Trying to keep up with all the various U.S. data privacy laws is enough to make anyone’s head spin, especially in third-party risk management. With the absence of U.S. federal regulation, organizations must stay informed of an assortment of state privacy laws, which have different guidelines to safeguard data. If that weren’t challenging enough, data is categorized into numerous categories with various acronyms like NPI, PII, PHI, SPI, and more.
Personally identifiable information (PII) and nonpublic personal information (NPI) are two types of data that are often confused with each other and frequently referenced in third-party risk management. In this blog, we’ll explain how they differ and some potential consequences of not protecting these types of data. You’ll also learn some best practices to ensure that PII and NPI are protected in your third-party risk management program.
The Broad Scope of PII
The Department of Homeland Security and the Department of Labor are two agencies that have defined personally identifiable information (PII), which is broader in scope than NPI. PII is also at the foundation of the 2018 California Consumer Privacy Act (CCPA). In general, PII refers to any information that allows the identity of an individual to be indirectly or directly inferred.

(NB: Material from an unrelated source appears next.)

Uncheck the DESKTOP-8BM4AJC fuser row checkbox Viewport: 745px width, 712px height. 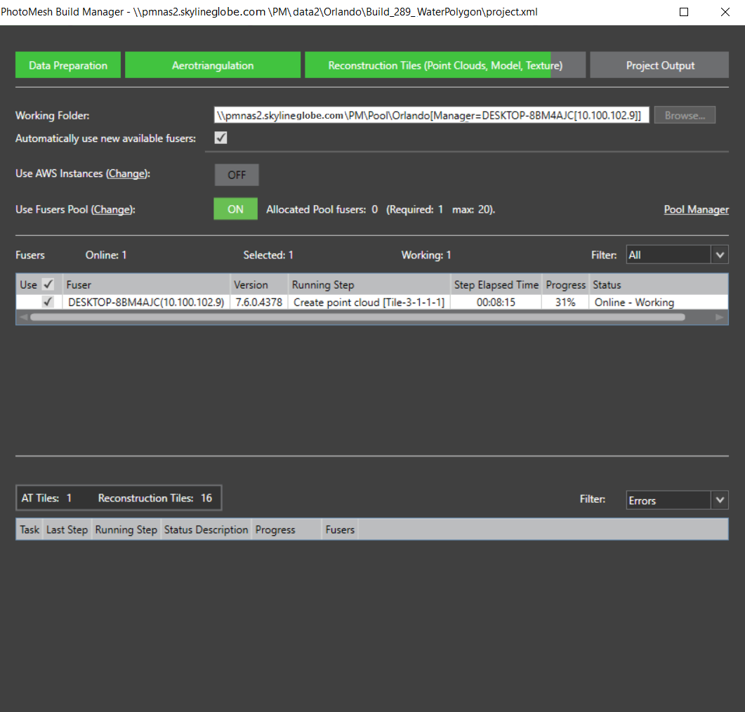pos(48,302)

The following are some examples of PII:
- Names
- Addresses
- Social Security numbers
- Telephone numbers
- Email addresses
- Purchase history
- Internet browsing history
- Fingerprints
- Combination of gender, race, birth dates, and/or geographic indicators
Although PII covers a wide scope of information, certain data types can be excluded from privacy laws. Licenses, property records, or other information that is made publicly available through the government would not be considered PII.
An Understanding of NPI
Nonpublic personal information (NPI) can generally be considered a subset of PII. The Federal Trade Commission (FTC) defines NPI in the Gramm-Leach-Bliley Act, which was enacted in 1999. According to the FTC, NPI includes any information that an individual provides to obtain a financial product or service, unless that information is otherwise "publicly available". It can also include information obtained from a transaction or in connection with providing a financial product or service.
The following are just some examples of NPI:
- Names
- Addresses
- Income information
- Social Security numbers
- Data submitted on an application
- Account numbers
- Payment history
- Court records
The FTC uses the phrase “publicly available” to distinguish the types of information that is NOT considered NPI. If an individual is aware that their personal information is legally available to the public and hasn’t taken action to make it nonpublic, that information would not be considered NPI.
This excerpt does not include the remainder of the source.